The thick-leaf bladderpod is small plant that is only found in the Pryor Mountains. It grows on crusty, “cryptobiotic” soils and there are less than a dozen places in the Pryor Mountains where it’s found. The Center worries that both gypsum mining exploration, which would cause the soil to be disturbed, as well as off-road vehicles, which may inadvertently run over the plants, may lead to its extinction.

The four-page letter, which is addressed to Interior Secretary Deb Haaland and Martha Williams, a Montana appointee of President Joe Biden to the Fish and Wildlife Service, said that the USFWS is in violation of federal law, which requires a determination of whether to list the thick-leaf bladderpod to the Endangered Species Act.

The Center for Biological Diversity submitted an application with the corresponding materials to the FWS in March 2021. The agency accepted it, and on Feb. 8, 2022, issued a “positive 90-day finding,” in which it said that listing the thick-leaf bladderpod “may be warranted.”

The Center, along with other plaintiffs Montana Native Plant Society and the Pryors Coalition, said that it invites the BLM and FWS to communicate and engage in the process, but said in its four-page letter to Williams and Haaland that it stands ready to “pursue litigation” to protect the thick-leaf bladderpod because the one-year window to make a determination about the plant’s future had expired.

The Center for Biological Diversity pointed out that already the BLM has designated the plant as a “sensitive species” and the Montana Natural Heritage Program as a “species of concern.”

In 2015, a regional management plan, approved by the BLM’s Billings Field Office, recommended the area be closed to mining because of “its large concentration of sensitive plant species.

“This recommendation, sadly, has not been approved: The future of the thick-leaf bladderpod remains in grave danger,” the letter said.

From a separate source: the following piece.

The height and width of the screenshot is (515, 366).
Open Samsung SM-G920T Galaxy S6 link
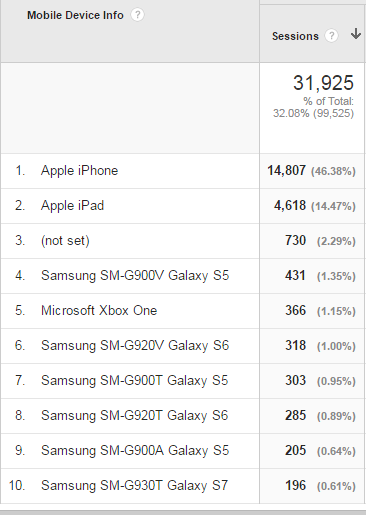click(x=134, y=416)
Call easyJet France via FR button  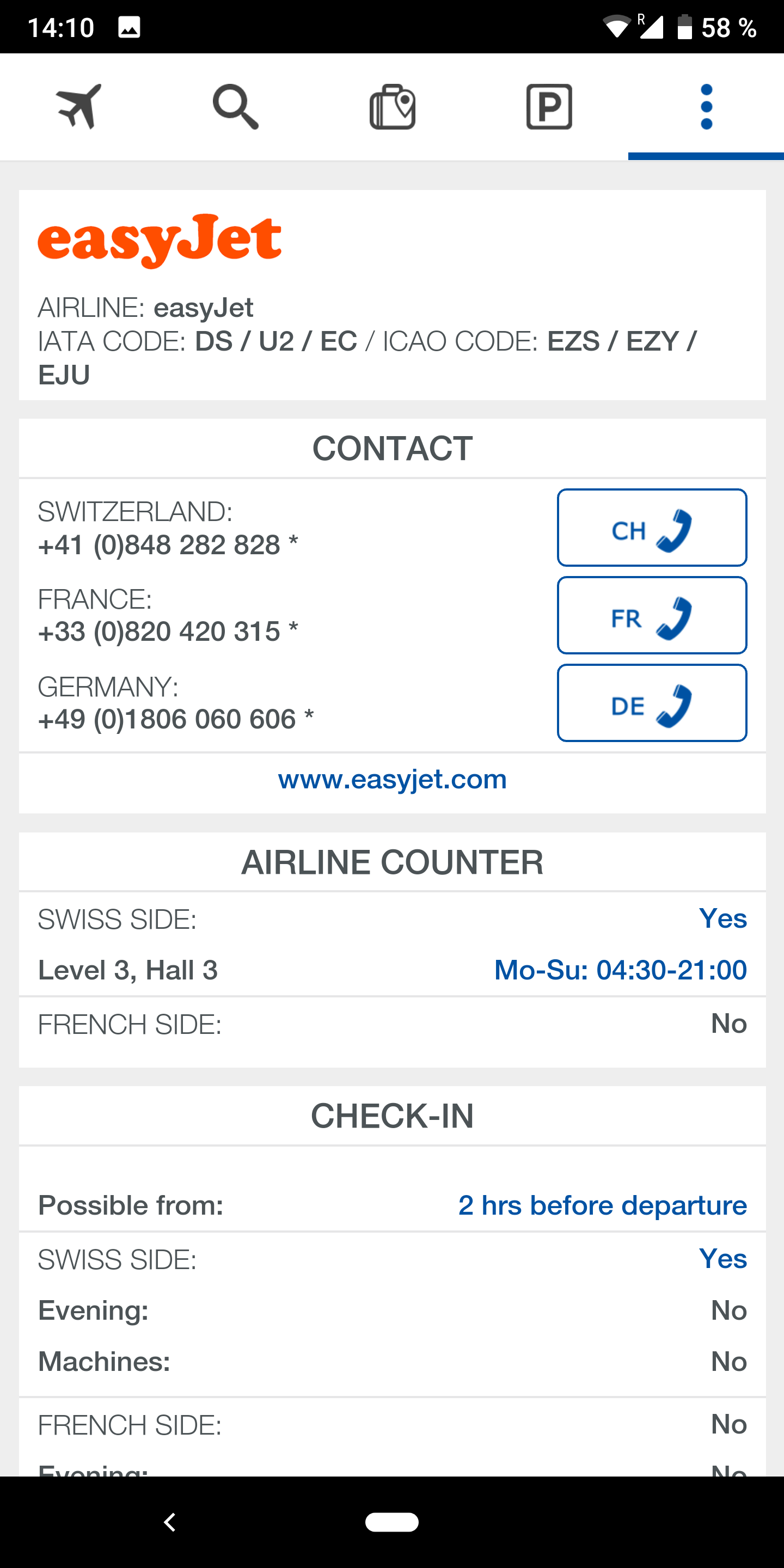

Scientists also believe the chance of the plant being found outside of the Pryor Mountains is unlikely.

“New discoveries of additional populations outside the Pryor Foothills (are unlikely) due to the unique substrate and specific habitat requirements of the plant,” the letter said. “With such a small population the loss of any plants could be detrimental to the continued survival of the species.”

The USFWS did not return requests for comment on the letter.